The Impact of Urine Drug Screens on Patient Retention and Social Outcomes at CMS

Dr. Robert Sherrick, Community Medical Services
medical professional holding the hand of their patient

Urine drug screens (UDSs) are used in opioid treatment programs to help clinicians track patient progress, adjust treatment plans, and address potential risks. At Community Medical Services, we’ve gathered extensive data from UDS results to understand trends over time and how these results affect other important outcomes, such as patient retention and Social Determinants of Health (SDOH).

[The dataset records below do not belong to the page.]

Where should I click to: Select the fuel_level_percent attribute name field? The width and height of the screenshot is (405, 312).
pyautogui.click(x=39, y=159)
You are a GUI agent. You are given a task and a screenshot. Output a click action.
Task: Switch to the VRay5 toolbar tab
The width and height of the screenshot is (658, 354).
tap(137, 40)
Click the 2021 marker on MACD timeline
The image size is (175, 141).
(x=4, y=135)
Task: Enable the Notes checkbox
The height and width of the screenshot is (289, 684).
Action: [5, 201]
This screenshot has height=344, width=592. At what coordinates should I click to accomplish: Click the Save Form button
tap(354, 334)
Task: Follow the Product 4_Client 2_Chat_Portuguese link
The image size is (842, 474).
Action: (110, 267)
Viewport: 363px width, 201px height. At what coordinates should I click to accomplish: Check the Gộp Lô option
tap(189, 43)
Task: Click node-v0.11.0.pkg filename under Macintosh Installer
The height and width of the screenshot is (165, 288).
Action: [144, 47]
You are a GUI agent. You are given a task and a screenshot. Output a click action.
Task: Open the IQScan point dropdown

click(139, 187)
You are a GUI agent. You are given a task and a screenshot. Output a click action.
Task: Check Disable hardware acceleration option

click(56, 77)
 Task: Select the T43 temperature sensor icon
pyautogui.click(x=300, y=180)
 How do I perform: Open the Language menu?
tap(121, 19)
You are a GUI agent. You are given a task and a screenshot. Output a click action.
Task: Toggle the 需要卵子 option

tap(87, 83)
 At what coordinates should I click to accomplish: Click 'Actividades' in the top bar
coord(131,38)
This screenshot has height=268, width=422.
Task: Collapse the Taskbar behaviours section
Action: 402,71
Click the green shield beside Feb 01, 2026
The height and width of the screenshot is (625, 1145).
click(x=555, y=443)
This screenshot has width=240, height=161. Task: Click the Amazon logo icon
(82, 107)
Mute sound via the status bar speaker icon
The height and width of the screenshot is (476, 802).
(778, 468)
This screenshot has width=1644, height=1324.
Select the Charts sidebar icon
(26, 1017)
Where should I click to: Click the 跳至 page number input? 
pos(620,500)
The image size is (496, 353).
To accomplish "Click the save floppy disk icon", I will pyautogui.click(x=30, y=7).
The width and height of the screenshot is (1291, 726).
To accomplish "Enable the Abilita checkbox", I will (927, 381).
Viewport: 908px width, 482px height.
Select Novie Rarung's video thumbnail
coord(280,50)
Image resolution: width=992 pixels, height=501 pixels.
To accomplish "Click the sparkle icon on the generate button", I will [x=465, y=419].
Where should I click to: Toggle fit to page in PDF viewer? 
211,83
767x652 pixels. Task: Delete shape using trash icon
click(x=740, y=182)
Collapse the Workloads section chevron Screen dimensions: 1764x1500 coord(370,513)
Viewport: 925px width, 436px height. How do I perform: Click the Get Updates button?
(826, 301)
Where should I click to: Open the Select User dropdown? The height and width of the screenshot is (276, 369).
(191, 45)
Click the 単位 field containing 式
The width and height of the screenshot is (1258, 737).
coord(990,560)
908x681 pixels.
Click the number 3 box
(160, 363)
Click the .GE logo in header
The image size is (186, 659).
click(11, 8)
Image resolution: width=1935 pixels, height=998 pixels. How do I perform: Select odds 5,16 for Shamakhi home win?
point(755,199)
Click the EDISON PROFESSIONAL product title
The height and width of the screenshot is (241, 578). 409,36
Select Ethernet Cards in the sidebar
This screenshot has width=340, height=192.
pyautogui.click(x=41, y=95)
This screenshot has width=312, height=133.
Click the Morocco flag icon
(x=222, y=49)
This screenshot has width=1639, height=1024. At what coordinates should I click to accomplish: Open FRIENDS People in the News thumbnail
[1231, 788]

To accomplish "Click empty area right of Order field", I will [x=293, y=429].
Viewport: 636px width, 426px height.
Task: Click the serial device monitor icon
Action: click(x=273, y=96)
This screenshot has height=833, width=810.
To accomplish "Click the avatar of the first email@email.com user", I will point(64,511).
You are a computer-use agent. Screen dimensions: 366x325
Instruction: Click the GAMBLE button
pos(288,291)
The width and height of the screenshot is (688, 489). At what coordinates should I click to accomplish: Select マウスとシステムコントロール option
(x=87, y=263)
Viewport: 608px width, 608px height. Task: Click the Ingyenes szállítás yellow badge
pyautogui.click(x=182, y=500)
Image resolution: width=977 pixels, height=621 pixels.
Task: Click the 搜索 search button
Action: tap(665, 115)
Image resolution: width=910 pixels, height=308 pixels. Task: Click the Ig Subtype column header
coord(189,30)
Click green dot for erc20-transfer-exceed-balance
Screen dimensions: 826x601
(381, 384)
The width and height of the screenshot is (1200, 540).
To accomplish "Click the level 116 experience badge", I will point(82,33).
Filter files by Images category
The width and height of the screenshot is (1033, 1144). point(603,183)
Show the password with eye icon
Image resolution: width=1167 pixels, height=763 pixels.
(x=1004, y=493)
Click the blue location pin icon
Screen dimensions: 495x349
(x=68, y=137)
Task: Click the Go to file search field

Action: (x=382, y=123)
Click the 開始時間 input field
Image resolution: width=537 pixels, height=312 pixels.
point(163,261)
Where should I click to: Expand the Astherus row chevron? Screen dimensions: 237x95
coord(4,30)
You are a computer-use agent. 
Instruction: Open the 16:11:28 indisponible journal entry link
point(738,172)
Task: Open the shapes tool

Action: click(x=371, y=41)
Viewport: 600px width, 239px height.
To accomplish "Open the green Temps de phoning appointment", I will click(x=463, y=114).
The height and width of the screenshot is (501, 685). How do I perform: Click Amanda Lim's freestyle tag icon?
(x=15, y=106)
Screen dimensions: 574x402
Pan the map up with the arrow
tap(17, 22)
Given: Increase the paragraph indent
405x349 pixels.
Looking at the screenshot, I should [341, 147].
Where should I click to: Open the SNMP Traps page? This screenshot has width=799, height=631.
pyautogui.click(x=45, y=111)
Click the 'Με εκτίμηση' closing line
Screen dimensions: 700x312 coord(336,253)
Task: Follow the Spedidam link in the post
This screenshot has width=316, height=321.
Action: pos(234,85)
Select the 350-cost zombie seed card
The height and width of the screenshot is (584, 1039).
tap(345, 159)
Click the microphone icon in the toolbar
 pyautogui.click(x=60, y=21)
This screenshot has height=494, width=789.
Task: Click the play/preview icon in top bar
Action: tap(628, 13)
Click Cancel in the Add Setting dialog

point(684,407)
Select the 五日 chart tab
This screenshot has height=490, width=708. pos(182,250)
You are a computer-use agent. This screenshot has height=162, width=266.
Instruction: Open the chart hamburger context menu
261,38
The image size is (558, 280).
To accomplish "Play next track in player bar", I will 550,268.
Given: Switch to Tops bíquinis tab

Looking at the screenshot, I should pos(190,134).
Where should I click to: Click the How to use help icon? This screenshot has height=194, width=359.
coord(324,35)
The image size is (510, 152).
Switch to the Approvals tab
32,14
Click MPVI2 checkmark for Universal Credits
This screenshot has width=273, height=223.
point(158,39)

With over 2 million documented tests since 2004, our UDS data provides a detailed picture of the substances our patients use and how their use changes throughout treatment. This article explores our key findings, including trends in opioid, fentanyl, and amphetamine use, as well as the connection between drug screen results, retention rates, and social factors like employment and housing.

By analyzing these trends, we can refine our treatment strategies to better support our patients, help them stay in treatment, and improve their overall quality of life.

Urine Drug Screens and Patient Retention: An Overview

Why Are Urine Drug Screens Used in Opioid Treatment Programs?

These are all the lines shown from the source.